__GOAL OF THE EXERCISE__
Lines containing the word "computer" are to be copied from the data below.

━━━━━ THE RECORDS

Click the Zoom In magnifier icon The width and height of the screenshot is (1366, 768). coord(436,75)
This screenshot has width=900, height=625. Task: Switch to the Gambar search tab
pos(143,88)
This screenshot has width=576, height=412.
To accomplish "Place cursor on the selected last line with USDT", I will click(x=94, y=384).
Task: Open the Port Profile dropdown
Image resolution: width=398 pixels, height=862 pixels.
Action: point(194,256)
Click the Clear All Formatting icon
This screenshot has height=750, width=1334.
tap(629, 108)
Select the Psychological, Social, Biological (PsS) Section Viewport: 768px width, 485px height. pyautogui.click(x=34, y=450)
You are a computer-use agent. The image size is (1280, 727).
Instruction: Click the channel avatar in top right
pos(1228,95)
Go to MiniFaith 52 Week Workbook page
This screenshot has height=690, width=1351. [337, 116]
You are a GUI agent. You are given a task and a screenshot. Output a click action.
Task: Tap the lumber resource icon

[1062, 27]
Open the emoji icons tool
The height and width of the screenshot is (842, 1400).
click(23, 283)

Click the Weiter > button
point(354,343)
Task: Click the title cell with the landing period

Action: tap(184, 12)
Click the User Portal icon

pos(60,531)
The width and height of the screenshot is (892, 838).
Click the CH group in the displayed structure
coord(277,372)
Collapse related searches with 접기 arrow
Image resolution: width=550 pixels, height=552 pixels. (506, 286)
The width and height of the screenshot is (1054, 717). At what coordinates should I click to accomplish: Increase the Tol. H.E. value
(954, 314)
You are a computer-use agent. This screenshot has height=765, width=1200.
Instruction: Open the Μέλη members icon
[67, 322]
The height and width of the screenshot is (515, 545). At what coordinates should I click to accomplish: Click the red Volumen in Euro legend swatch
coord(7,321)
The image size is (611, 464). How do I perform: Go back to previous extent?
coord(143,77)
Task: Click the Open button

━━━━━━━━━━

__REPLY TO THE EXERCISE__
You are a computer-use agent. The image size is (1280, 727).
You are a computer-use agent. This screenshot has height=765, width=1200.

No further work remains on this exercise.